I'm no fan of this administration, at all, but this seems like a big fat nothingburger. They hacked a personal gmail account, not a government account, not government infra. Why is this not a failing of Google instead of the government? And surely the hackers would have eagerly released anything damning, but nothing damning seems to exist. What am i missing here?
Remember when this admin used a Signal group chat to coordinate an operation against Houthi forces in Yemen and left in some journalists. Do you think he cares care whether he sent an email with his gov email on a gov device or if he sent it with his personal email?
you don't think that it's relevant and concerning that the director of the FBI didn't take operational security seriously enough that his account got compromised? even if they didn't get anything incriminating (which maybe they did and are going to blackmail him later) that show a shocking lack of competency for someone in that kind of position.
we don't even know how it was compromised. was his password "password", or did the hackers exploit a gmail/google vulnerability?
i think the facts of the matter are that a gmail vulnerability is on the very low likelihood kind of event. they wouldn't burn their insanely valuable vulnerability on showing how much of a fratboy kash is. the most likely possibility is that he either clicked on something dumb and gave access through phishing(really bad) or had a really weak password without 2fa(also really bad).
are you suggesting the former is not a demonstration of a shocking lack of competency?
I'm suggesting we don't know how the account was hacked, which is true. could be due to incompetence or not. i don't know, nor do you
True, but don't you think the FBI director should be held to higher standards of security hygiene than average people? Because I'm interpreting your tone as "it could happen to anyone". At some point the doubt is gone and there's no more benefit to give...
Comments in this thread mostly reflect people’s own biases, that is a shallow projection based on the headline.
Did the director have his email on a vulnerable server? Yes. Yes he did.
He should have known better.
Operational security doesn’t apply to personal accounts, no? Otherwise, they wouldn’t be personal.
It's not a big deal, for the reasons you mentioned. But it's interesting to a lot of people, and therefore newsworthy.
it's definitely newsworthy, no doubt there. but i see so many people in this thread pointing to this as somehow a failing of the fbi, which it's not. i'm all for calling out this administration for its many many failings, but this is not one of them, and calling this a failure of the administration just hurts the credibility of everyone pointing out real issues with this administration.
People are concerned because every government official uses their personal email for work.
The director of the FBI should not be hacked in anyway ever for any reason.
If Gmail isn’t secure, he should be using something else.
How is this a failing of Google? They can't be blamed for users who fail to secure their own accounts.
True yeah. but uh anyway what about HILLARYS EMAILS we need to hear about those for the next 4 decades (no convictions despite "Lock Her Up" slogans for 5 years)
just think of what could someone do if they got into your personal email account?
yes, and...?
Major public figure who is currently in a position of power in the USA. That’s bad news because it reveals sensitive details which may lead to their further compromise. Imagine you’re compromised by a corrupt administration with pics of CSAM or something already, now imagine a foreign actor also having compromised you. It’s a sticky situation.
Yes, that's all true, all potential issues in theory. I'm still not seeing why this points to or supports the (valid) claim of incompetence in the FBI. That seems to be the angle most posters in this thread are taking, and it seems...misguided to me. Tilting at windmills. Let's call out the admin for their real failings, not nonsense like this. Getting your gmail account hacked does not reflect on you as a professional.
> "Getting your gmail account hacked does not reflect on you as a professional."
Doesn't it though? Especially when your profession involves the security of a nation and you can't even secure your own personal email account successfully?
> Getting your gmail account hacked does not reflect on you as a professional.

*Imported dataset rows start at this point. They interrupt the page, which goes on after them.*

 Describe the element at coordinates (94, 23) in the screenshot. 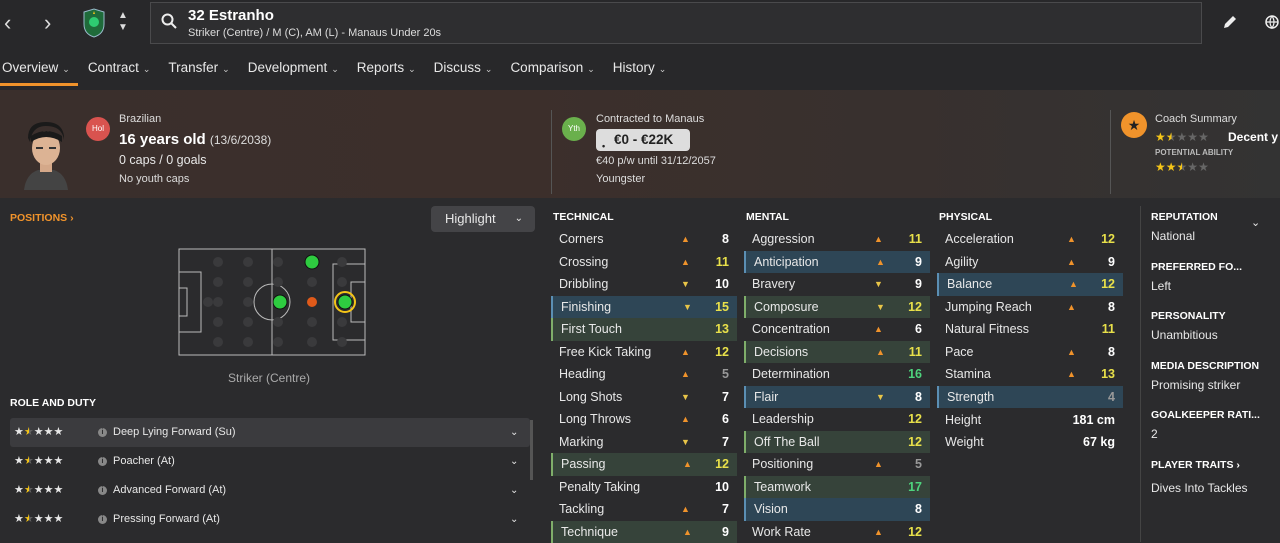

I see `club-crest-icon` at that location.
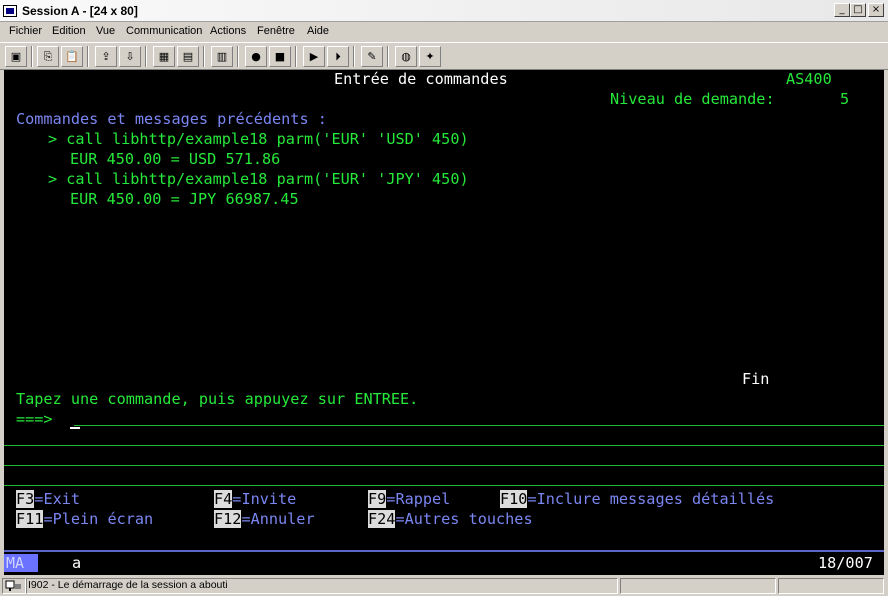 The width and height of the screenshot is (888, 596). I want to click on request-level-value: 5, so click(845, 99).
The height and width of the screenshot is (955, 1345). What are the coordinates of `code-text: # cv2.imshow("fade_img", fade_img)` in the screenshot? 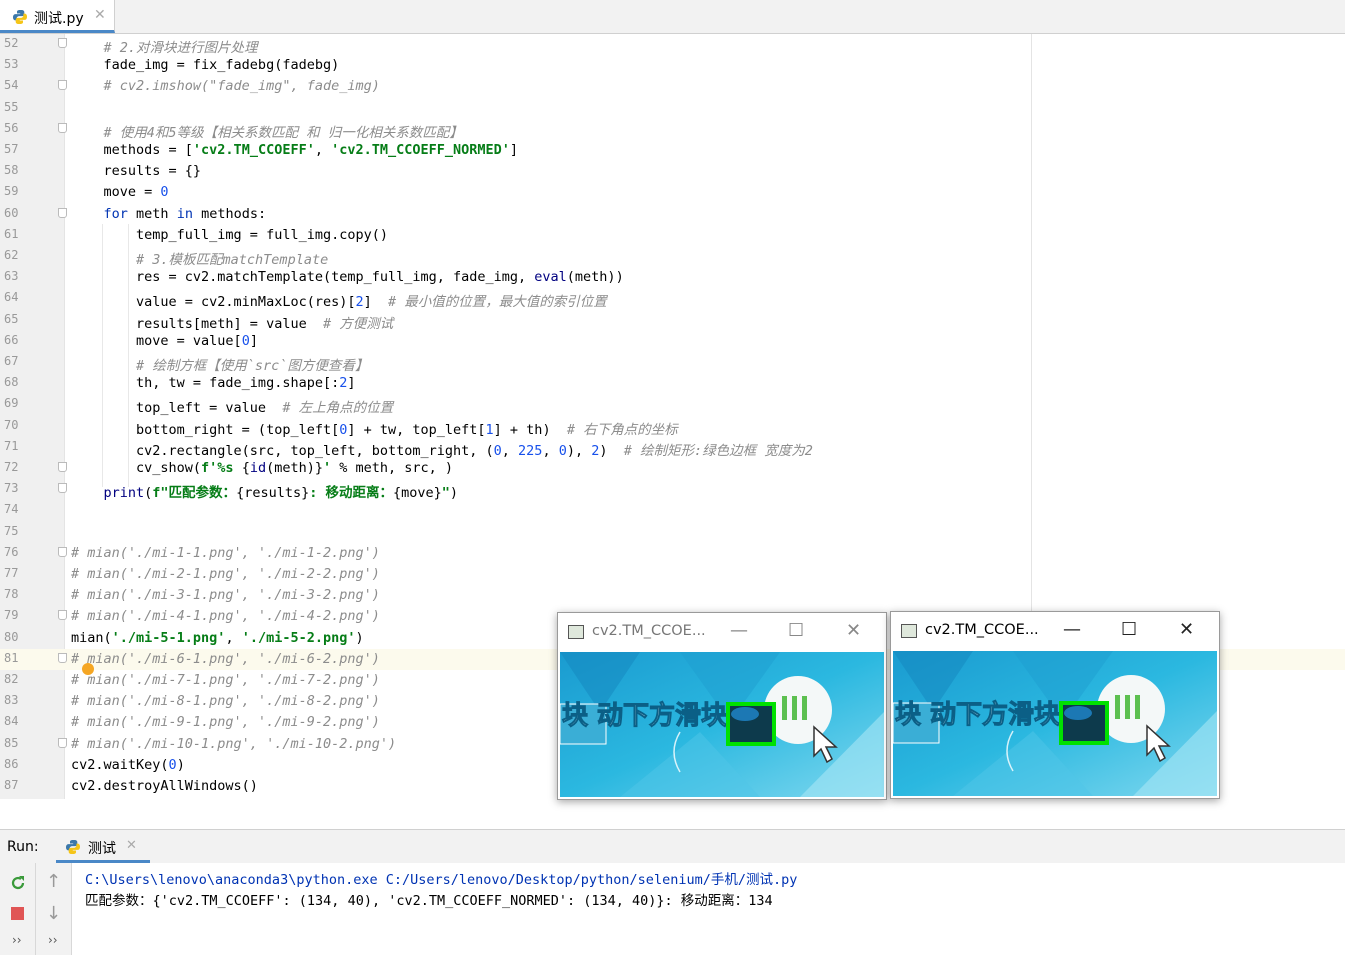 It's located at (242, 86).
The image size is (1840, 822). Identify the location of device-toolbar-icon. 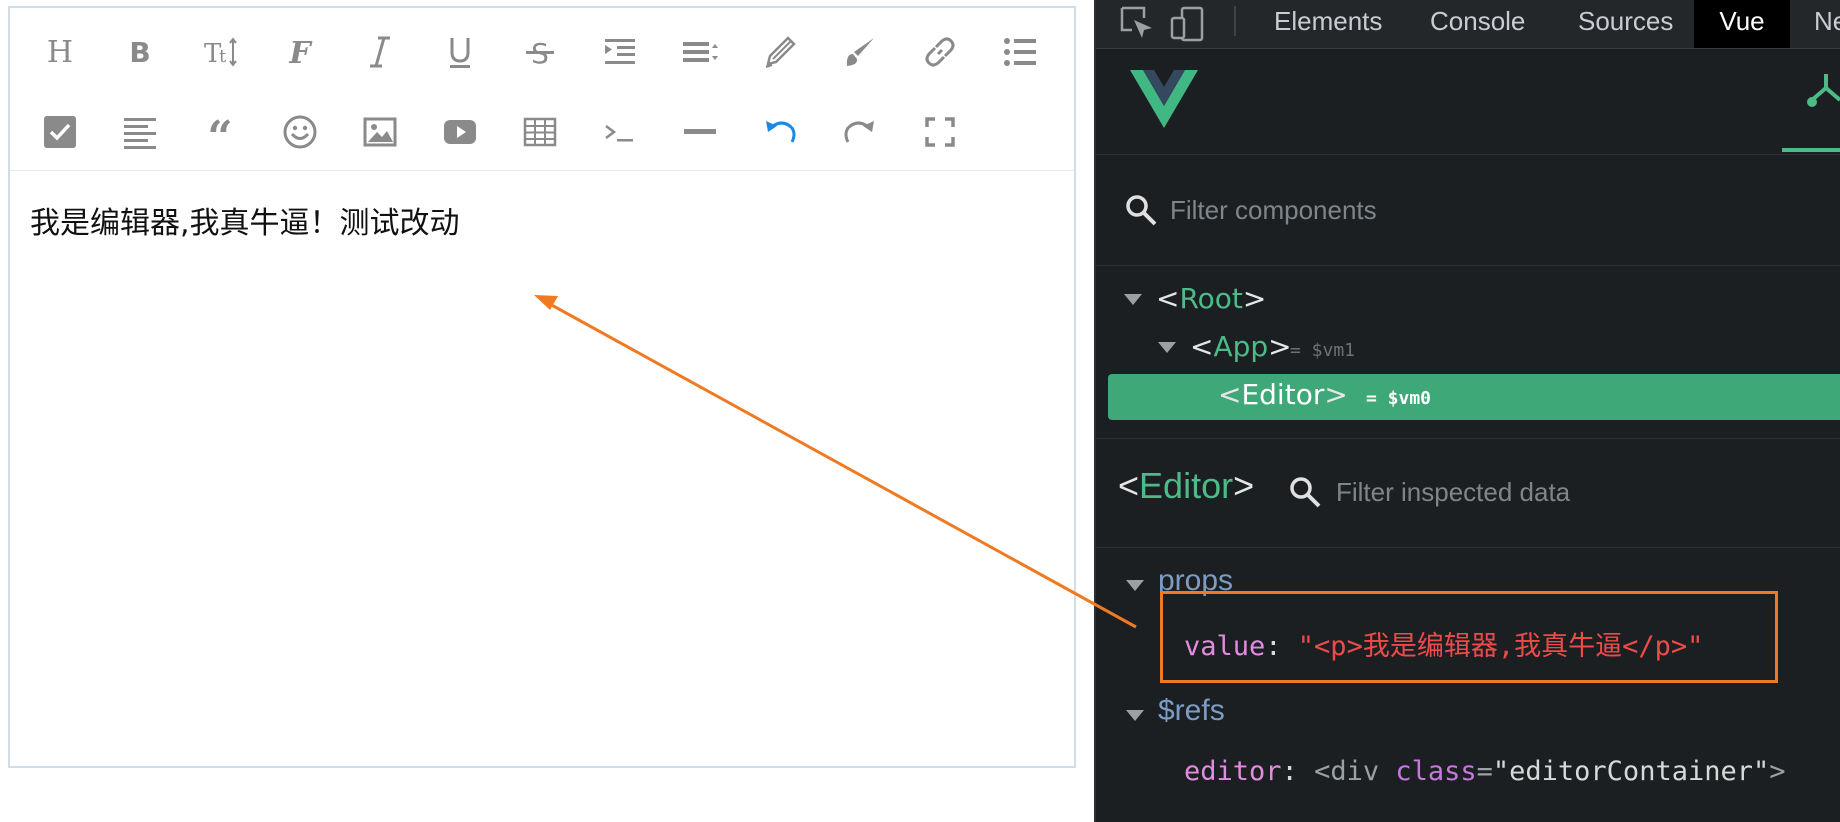
(1188, 24).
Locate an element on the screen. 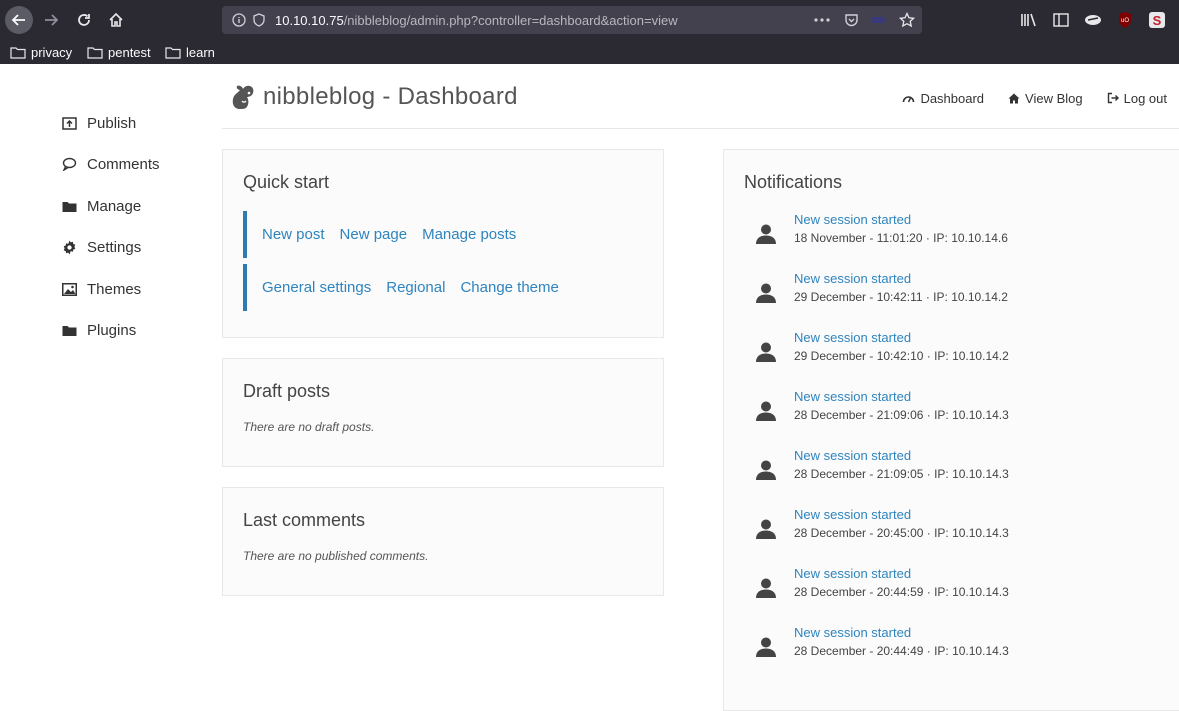  panel-title: Draft posts is located at coordinates (287, 391).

Why not? Most professionals at larger organizations have to do security training. These kinds of attacks are far less likely to succeed on anyone who follows the basic precautions taught in such training. E.g., if he had MFA enabled on his account - as he certainly should have had - they would not have been able to compromise it externally, i.e. it would have had to be much more than his email that was hacked.
I don’t get the propensity some people seem to have for defending this shameful collection of incompetent criminals, bullies, and clowns.
Leaking one’s credentials to sensitive personal repositories of information is a “real failing” lol, how could one think any differently? I would be mortified and immediately rectify the situation.
Shouldn't the FBI be protecting its own members -- especially its executives -- personal digital footprint, given the risk?
> Getting your gmail account hacked does not reflect on you as a professional
If you work in security: it *absolutely does*, because 99+% of the time you are the primary contributing factor, whether from password reuse or downloading malware or clicking bad links or opening random emails or being susceptible to social engineering, etc.
If you are the head of a security organization: obviously you should not expect to retain that job, as your poor reputation is now an albatross around the company's neck.
If you are the head of the FBI: lol. lmao. what the actual fuck. my money is on someone spearfished him with an email subject about a book deal and he'll just click fucking anything.